On pourrait croire effectivement que tous ces joueurs doivent être difficiles à gérer, mais il n’y a pas de problème. Parce que nous formons également une bonne équipe dans le vestiaire. Certains ont beaucoup d’expérience. Et puis on s’entraîne dur, voire très dur. L’entraîneur a fixé des règles et chacun sait ce qu’il a à faire.

– Votre entraîneur semble prôner une précision d’orfèvre dans sa préparation des matches. Quelles sont vos libertés sur le terrain ?

Evidemment, il y a des systèmes à appliquer, on en choisit certains selon l’adversaire. Mais il faut aussi pouvoir en sortir. Car aujourd’hui, toutes les équipes s’observent et connaissent la façon de jouer des autres. Il faut donc savoir inventer des paniers. Ce que nous sommes aussi capables de faire. Car la seule chose qu’un défenseur ne peut pas anticiper, c’est la qualité individuelle d’un joueur.

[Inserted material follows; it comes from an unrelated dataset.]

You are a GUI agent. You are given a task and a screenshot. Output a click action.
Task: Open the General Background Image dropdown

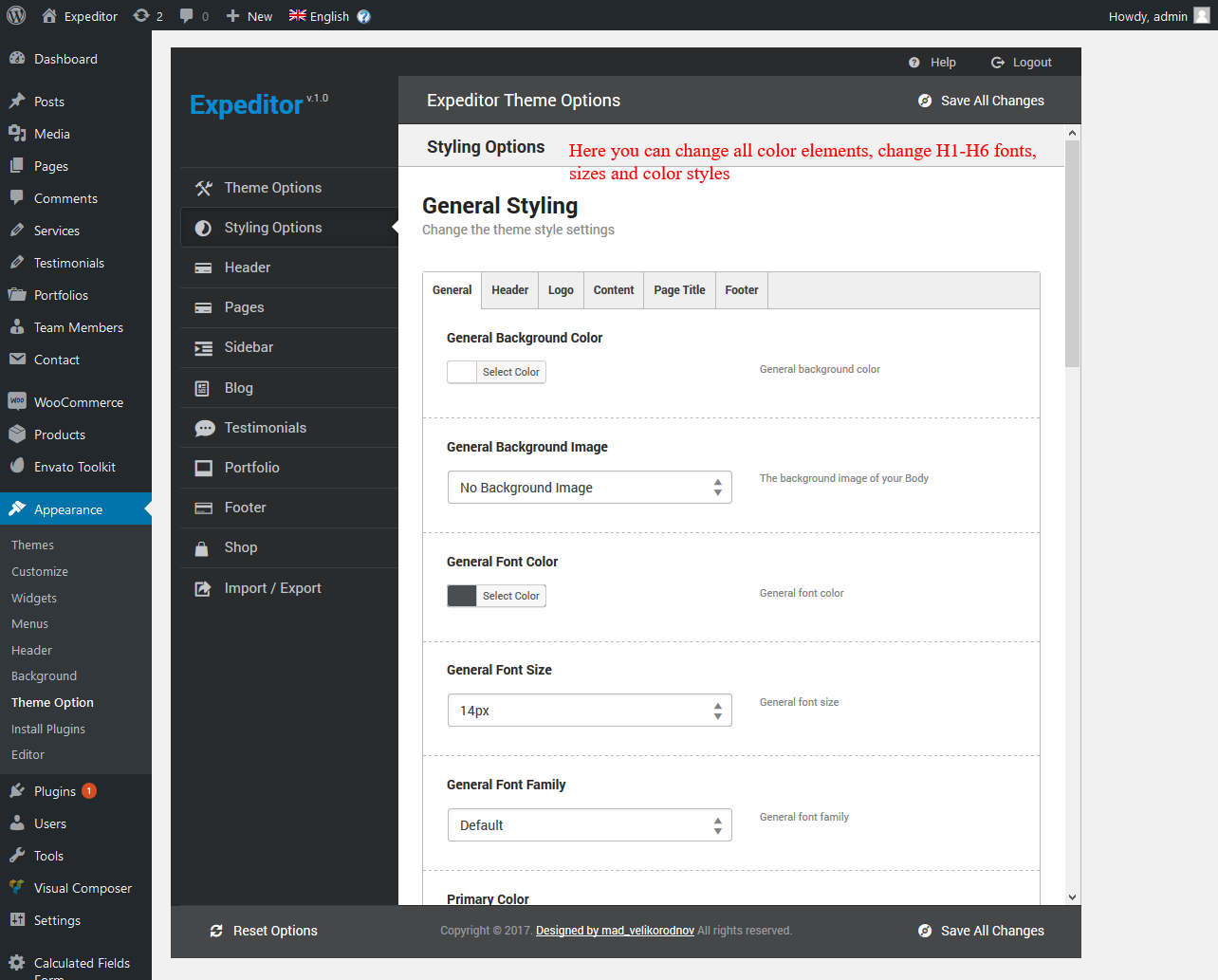589,488
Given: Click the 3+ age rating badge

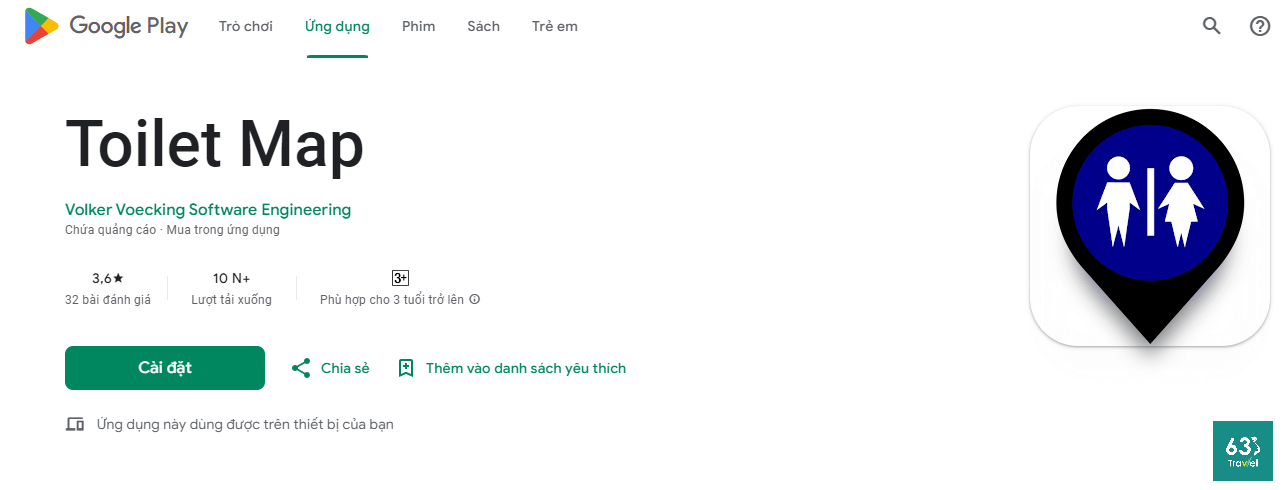Looking at the screenshot, I should (x=400, y=278).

– Fribourg Olympic s’est qualifié pour la finale de la Coupe de Suisse après une rencontre très disputée face à Birstal. Peut-on dire que votre équipe est encore plus forte après ce match référence où elle a dû batailler très dur pour s’imposer ?

Cela nous donne encore plus de confiance en nous. Nous n’avions jamais eu trop de difficulté à faire basculer un match en notre faveur. Cette demi-finale va nous servir pour les play-off. Les matches seront très disputés, car tout le monde va s’accrocher jusqu’au bout.

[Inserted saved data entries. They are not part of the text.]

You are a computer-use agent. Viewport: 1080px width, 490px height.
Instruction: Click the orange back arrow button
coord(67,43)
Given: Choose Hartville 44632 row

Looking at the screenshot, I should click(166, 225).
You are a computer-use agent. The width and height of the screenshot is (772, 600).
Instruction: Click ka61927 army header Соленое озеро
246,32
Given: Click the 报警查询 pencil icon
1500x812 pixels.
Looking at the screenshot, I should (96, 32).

– Est-ce que la provocation fait partie du jeu chez un défenseur ?

Je n’aime pas trop cela. Si je dois stopper un joueur, je reste avec lui et ne le laisse pas respirer. C’est ce qui va l’énerver. Car un joueur qui marque beaucoup de points aime avoir le cuir dans les mains. Mon job est de le priver de ballon pour qu’il fasse le mauvais choix chaque fois qu’il en reçoit un.

– Excellent défenseur et, de plus en plus, pion essentiel en attaque: vous ne possédez donc aucun défaut ?

(rires)… Non, c’est juste que j’essaie de posséder plusieurs options dans mon jeu. Pour que les adversaires aient plus de peine à m’envisager. J’ai évolué durant ces trois dernières saisons. Au début, à Lugano, dans les moments clés je ne prenais pas les bonnes décisions. Aujourd’hui, j’ai appris à devenir un leader.